**AIM OF THE EXERCISE:** Give back exactly the line containing "You are a GUI" and all that follow it in the data below, with the pictures left out.

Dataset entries
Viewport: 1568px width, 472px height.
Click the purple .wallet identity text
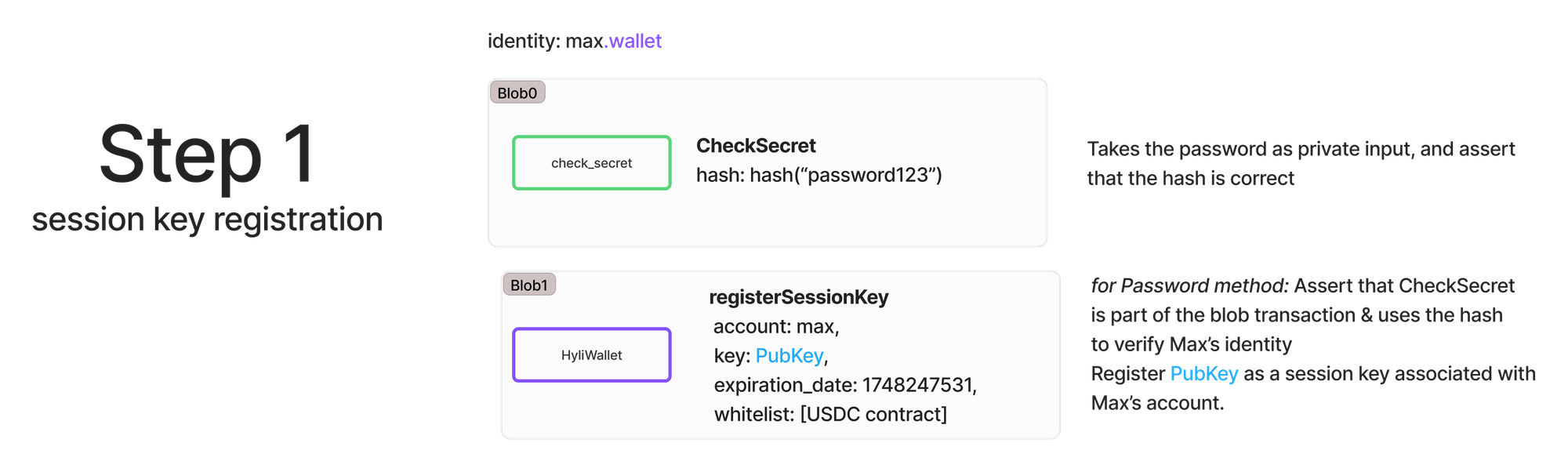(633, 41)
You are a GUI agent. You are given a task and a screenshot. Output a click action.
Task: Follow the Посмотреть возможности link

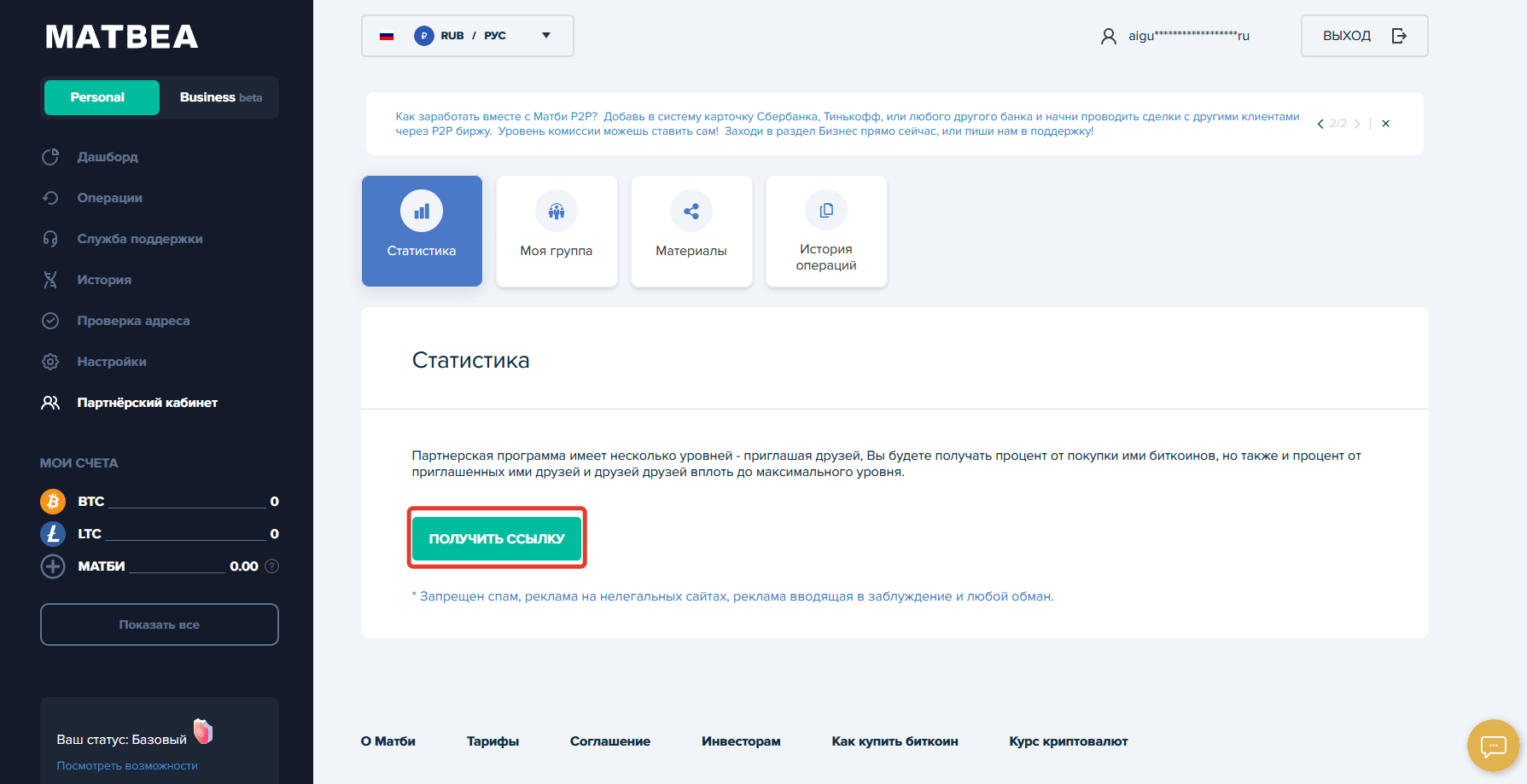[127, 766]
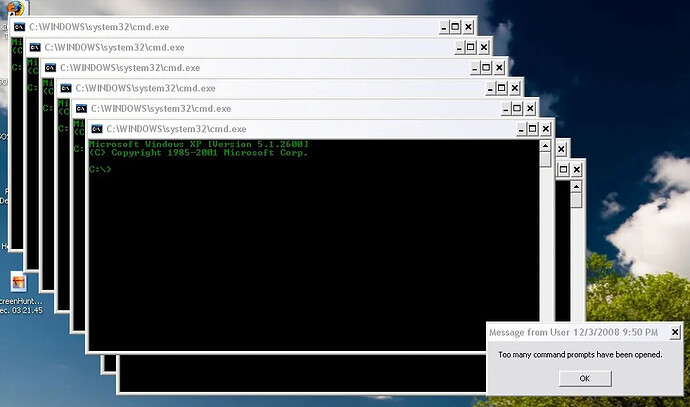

**SOLUTION TO THE EXERCISE:**
You are a GUI agent. You are given a task and a screenshot. Output a click action.
Task: Follow the Посмотреть возможности link

[127, 766]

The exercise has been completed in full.